Die generelle Möglichkeit, den Hund ohne Leine führen zu können, ist Voraussetzung, den BVZ-Hundeführerschein bestehen zu können!
Der Einsatz von Hilfsmitteln (Halti, Maulkorb) ist während der Prüfung erlaubt. Die Prüfung gilt als nicht bestanden, wenn der Hund über einen nicht ausreichenden Grundgehorsam verfügt oder der Umang mit dem Hund unfachlich und tierschutzrelevant ist.
Der Hund sollte während der Prüfung an lockerer Leine laufen und entgegenkommende Menschen und Tiere nicht belästigen. Der Hundehalter sollte entsprechend umsichtig, vorausschauend und angemessen auf sich ergebende Situationen reagieren.
Währen der Prüfung ist es dem Hundehalter gestattet, den Hund zu korrigieren oder zu loben.
Die gesamte praktische Prüfung wird auf Video aufgezeichnet und zusammen mit den Prüfungsunterlagen (Fragebogen und Aufzeichnungen des Prüfers - Bewertungsbogen) 5 Jahre archiviert.
Der Hundehalter bekommt nach bestandener Prüfung eine Urkunde und einen Ausweis für die Brieftasche (Kreditkartengröße) mit den Daten und dem Foto des Hundes. Hiermit kann sich der Hundehalter jederzeit als Absolvent des BVZ-Hundeführerscheins ausweisen.
Film zum praktischen Ablauf der Prüfung
Zeitrahmen
Die theoretische Prüfung dauert ca. 2 Stunden und kann zeitlich unabhängig von der praktischen Prüfung abgelegt werden. Die praktische Prüfung dauert ca. 2-3 Stunden.
Allen Hunden, die bei der Prüfung bis zu 2 Jahre alt sind, wird die Gültigkeit der Prüfung auf 2 Jahre befristet erteilt. Danach empfiehlt der BVZ eine praktische Nachprüfung (innerhalb weiterer 2 Jahre aber frühestens nach 1 Jahr). Das Bestehen der Nachprüfung führt zu einer unbefristeten Gültigkeit des BVZ-Hundeführerscheins.
Diese Regelung stellt sicher, dass auch nach dem Reifungsprozess, bei dem ein Hund sich je nach Rasse, Geschlecht und Persönlichkeit noch stark verändert, die Vorgaben des BVZ-Hundeführerscheins weiterhin erfüllt werden.

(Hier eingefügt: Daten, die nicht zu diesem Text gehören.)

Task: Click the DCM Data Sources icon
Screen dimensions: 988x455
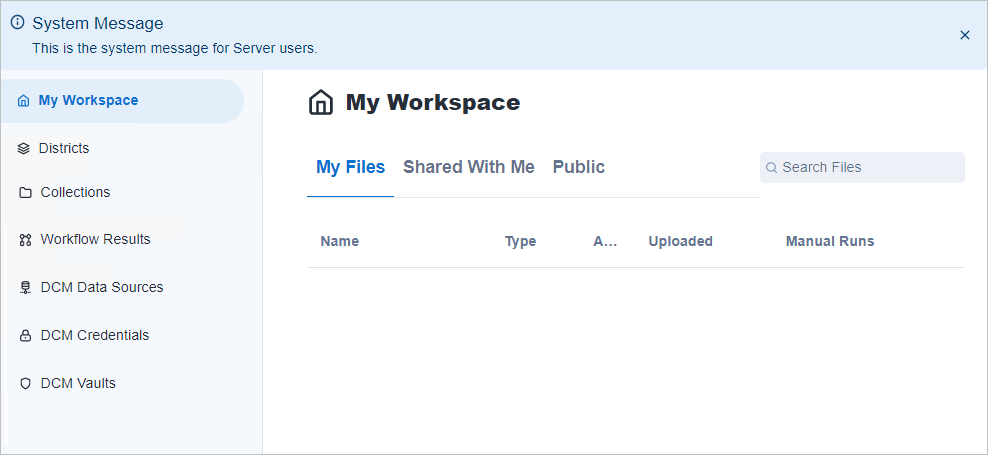Action: coord(25,288)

Alle Hunde, die bei Bestehen der Prüfung älter als 2 Jahre sind, erhalten eine lebenslang gültige Prüfungsbescheinigung. Lediglich Auflagen von Behörden verpflichten den Halter eventuell zu einer ausschließlich praktischen Nachprüfung.
Kosten
Die Kosten für die theoretische und praktische Prüfung betragen EUR 80,00.
Darin enthalten sind die Gebühr für die Prüfung (Material und Aufwandsentschädigung für den Prüfer), als auch die Urkunde und die Ausweiskarte.